EXERCISE AIM → Please report each line in the rows below that contains the word "Proceedings".

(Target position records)
* * * *

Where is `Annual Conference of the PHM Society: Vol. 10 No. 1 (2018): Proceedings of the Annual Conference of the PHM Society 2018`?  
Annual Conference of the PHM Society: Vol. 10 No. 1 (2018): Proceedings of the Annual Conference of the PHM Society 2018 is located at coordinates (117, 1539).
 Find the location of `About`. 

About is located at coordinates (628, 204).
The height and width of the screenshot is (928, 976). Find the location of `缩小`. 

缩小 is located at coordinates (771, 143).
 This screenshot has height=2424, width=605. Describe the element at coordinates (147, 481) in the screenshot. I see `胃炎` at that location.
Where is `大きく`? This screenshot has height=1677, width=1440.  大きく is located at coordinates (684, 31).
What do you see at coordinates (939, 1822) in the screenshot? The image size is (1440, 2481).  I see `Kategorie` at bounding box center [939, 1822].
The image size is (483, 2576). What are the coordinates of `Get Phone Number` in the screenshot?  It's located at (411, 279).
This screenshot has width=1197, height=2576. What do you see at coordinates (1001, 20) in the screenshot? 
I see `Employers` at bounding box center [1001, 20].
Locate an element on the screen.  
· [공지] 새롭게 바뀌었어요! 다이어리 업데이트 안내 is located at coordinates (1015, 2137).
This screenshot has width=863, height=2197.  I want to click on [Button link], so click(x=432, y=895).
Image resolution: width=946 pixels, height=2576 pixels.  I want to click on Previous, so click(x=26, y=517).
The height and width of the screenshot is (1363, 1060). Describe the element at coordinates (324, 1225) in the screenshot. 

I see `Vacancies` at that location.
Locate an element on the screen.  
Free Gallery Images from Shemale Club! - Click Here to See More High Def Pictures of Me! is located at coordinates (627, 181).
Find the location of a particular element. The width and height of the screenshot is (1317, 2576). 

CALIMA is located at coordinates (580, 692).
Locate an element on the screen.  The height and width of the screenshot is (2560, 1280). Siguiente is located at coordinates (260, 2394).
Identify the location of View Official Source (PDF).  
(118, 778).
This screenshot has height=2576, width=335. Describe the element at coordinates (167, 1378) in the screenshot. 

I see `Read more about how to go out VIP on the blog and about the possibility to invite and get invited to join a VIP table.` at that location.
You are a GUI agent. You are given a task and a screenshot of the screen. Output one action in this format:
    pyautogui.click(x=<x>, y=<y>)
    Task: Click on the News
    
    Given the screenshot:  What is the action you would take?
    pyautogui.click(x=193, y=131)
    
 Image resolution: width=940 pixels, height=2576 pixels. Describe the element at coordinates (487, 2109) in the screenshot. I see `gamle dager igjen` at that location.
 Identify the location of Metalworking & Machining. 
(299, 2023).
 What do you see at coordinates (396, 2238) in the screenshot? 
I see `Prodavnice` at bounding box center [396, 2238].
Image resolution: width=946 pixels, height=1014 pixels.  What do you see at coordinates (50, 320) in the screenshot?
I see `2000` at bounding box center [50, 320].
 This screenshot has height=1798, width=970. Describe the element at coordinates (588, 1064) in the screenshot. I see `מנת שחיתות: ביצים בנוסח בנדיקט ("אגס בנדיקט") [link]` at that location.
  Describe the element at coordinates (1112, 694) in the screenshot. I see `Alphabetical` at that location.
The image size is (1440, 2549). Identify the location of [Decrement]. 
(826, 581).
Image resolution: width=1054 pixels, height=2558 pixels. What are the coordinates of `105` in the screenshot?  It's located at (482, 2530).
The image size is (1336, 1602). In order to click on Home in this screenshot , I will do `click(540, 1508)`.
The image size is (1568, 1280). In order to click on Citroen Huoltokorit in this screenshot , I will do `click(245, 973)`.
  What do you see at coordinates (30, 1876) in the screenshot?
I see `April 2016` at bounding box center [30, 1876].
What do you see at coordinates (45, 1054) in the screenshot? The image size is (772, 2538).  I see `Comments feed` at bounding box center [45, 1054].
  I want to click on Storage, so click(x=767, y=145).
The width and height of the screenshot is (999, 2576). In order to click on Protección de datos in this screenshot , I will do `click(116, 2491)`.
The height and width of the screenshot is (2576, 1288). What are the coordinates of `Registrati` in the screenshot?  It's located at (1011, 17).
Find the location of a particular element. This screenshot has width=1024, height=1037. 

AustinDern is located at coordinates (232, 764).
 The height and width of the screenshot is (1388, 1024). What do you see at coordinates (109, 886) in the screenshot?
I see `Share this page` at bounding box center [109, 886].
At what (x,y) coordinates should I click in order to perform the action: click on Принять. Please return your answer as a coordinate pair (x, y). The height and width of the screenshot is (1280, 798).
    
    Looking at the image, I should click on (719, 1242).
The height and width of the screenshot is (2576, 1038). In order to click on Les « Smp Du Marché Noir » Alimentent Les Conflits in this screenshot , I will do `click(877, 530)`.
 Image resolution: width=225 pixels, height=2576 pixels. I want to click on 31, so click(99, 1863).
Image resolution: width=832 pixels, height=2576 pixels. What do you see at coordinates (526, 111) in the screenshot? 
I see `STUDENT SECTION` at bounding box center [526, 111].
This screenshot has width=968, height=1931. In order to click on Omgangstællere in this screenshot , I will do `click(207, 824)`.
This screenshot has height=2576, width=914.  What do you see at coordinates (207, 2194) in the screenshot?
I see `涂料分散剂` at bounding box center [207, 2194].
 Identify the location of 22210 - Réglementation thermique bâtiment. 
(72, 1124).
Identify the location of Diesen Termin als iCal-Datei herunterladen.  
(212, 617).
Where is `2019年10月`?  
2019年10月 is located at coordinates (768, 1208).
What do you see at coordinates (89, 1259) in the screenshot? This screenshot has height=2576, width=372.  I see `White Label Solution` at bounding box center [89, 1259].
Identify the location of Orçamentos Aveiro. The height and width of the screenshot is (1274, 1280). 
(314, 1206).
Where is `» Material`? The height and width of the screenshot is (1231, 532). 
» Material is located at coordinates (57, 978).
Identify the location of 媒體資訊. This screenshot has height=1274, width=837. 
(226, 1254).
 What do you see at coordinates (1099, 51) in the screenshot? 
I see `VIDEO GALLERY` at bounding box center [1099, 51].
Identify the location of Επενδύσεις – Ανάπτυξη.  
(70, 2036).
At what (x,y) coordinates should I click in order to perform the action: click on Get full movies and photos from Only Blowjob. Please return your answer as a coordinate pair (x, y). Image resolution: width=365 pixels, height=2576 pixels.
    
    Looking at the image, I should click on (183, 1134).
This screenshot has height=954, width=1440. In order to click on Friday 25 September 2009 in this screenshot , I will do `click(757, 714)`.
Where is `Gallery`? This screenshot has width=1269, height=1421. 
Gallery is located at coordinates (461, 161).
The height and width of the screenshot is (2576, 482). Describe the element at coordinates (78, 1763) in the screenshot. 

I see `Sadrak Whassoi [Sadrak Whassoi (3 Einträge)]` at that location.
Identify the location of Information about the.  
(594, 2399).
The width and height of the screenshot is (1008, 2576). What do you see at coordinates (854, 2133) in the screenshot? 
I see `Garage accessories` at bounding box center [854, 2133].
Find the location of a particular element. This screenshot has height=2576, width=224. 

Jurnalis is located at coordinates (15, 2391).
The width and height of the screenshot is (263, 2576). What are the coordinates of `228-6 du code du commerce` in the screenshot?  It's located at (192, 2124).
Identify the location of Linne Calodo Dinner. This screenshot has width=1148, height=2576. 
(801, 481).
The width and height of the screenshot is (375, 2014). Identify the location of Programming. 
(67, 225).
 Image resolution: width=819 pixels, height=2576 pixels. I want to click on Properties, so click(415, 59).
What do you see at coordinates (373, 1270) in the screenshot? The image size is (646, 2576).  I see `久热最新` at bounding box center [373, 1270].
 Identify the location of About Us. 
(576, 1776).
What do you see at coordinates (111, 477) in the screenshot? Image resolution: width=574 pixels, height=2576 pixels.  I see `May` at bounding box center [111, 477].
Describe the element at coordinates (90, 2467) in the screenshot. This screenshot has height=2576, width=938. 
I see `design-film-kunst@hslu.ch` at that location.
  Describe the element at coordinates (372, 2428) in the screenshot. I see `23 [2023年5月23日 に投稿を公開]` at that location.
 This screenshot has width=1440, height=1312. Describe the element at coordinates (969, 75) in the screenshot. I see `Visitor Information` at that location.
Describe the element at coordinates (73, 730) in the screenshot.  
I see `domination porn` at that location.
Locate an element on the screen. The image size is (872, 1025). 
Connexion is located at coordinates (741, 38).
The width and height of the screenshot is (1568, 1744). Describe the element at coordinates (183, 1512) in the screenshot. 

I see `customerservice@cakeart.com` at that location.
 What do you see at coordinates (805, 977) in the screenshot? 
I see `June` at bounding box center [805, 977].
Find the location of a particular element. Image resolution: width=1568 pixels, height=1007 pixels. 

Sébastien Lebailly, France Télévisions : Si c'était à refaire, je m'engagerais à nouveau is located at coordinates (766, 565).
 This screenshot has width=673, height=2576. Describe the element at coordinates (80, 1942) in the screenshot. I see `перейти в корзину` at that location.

* * * *

EXERCISE OUTPUT →
Where is `Annual Conference of the PHM Society: Vol. 10 No. 1 (2018): Proceedings of the Annual Conference of the PHM Society 2018`?  
Annual Conference of the PHM Society: Vol. 10 No. 1 (2018): Proceedings of the Annual Conference of the PHM Society 2018 is located at coordinates (117, 1539).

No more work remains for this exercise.